--- Work required ---
Repeat, exactly as they appear, the lines from the one with "Given: Sort by the Set Ratio column header" through the last line of the entries below, but none of the pictures.

(Collection entries)
╭──

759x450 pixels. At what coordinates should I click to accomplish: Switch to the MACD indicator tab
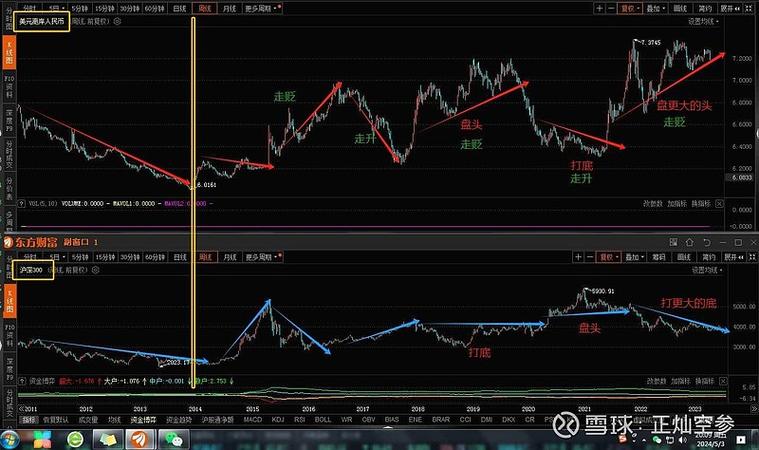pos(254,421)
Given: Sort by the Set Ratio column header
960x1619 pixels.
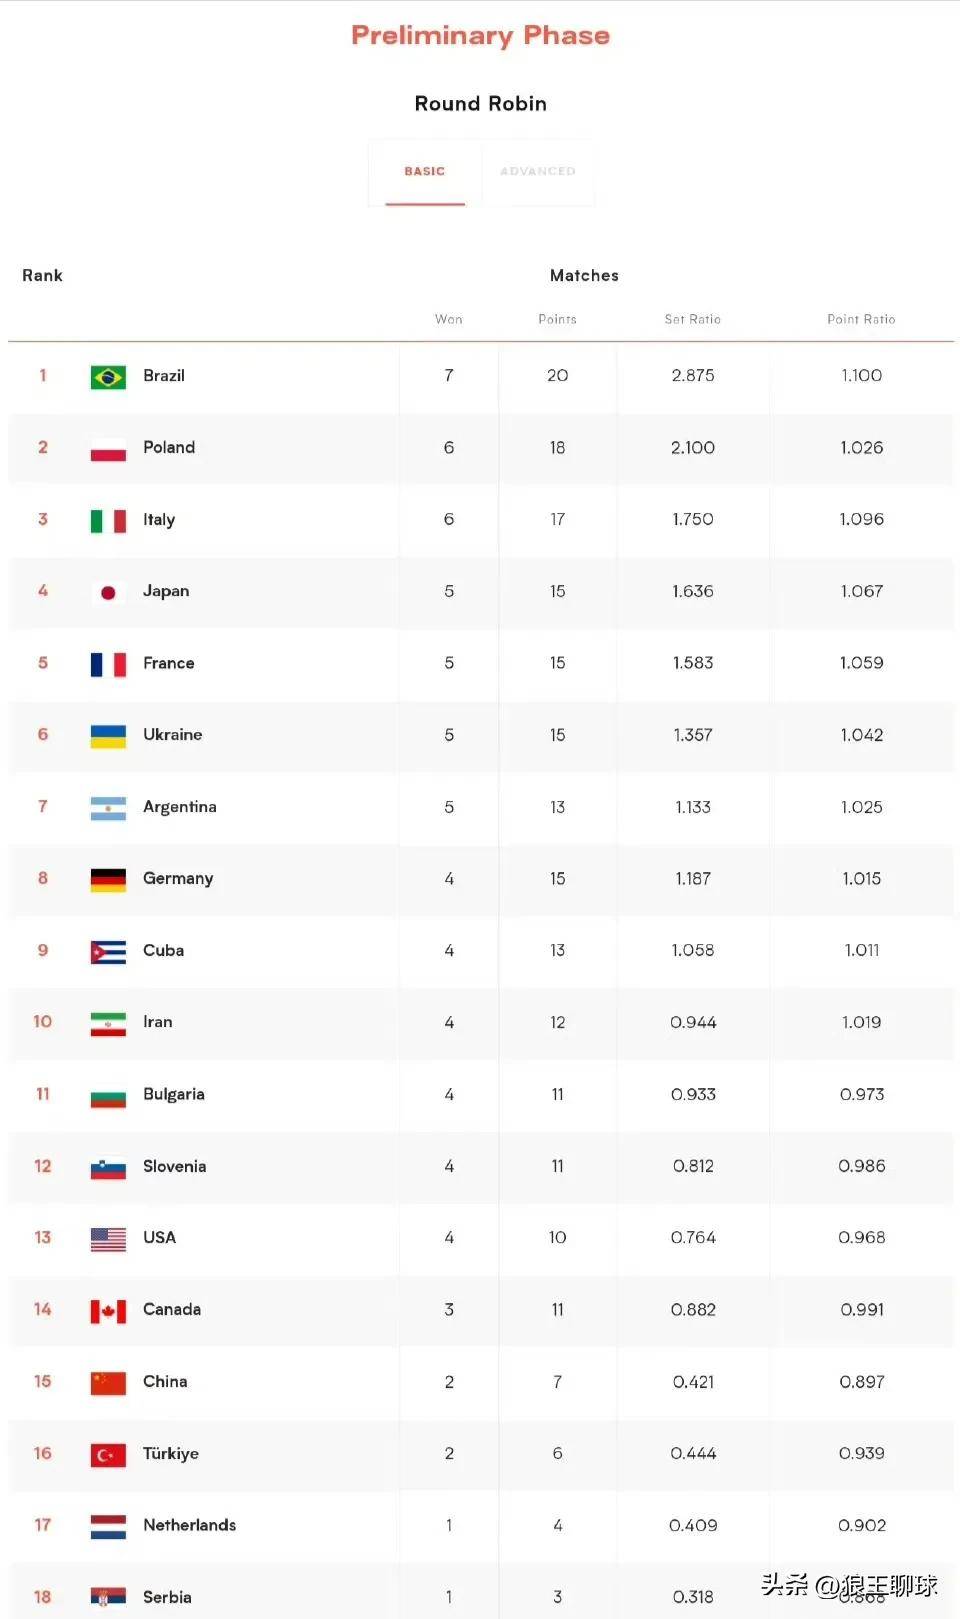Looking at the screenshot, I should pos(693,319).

╰──

--- Result below ---
Given: Sort by the Set Ratio column header
960x1619 pixels.
Looking at the screenshot, I should pos(693,319).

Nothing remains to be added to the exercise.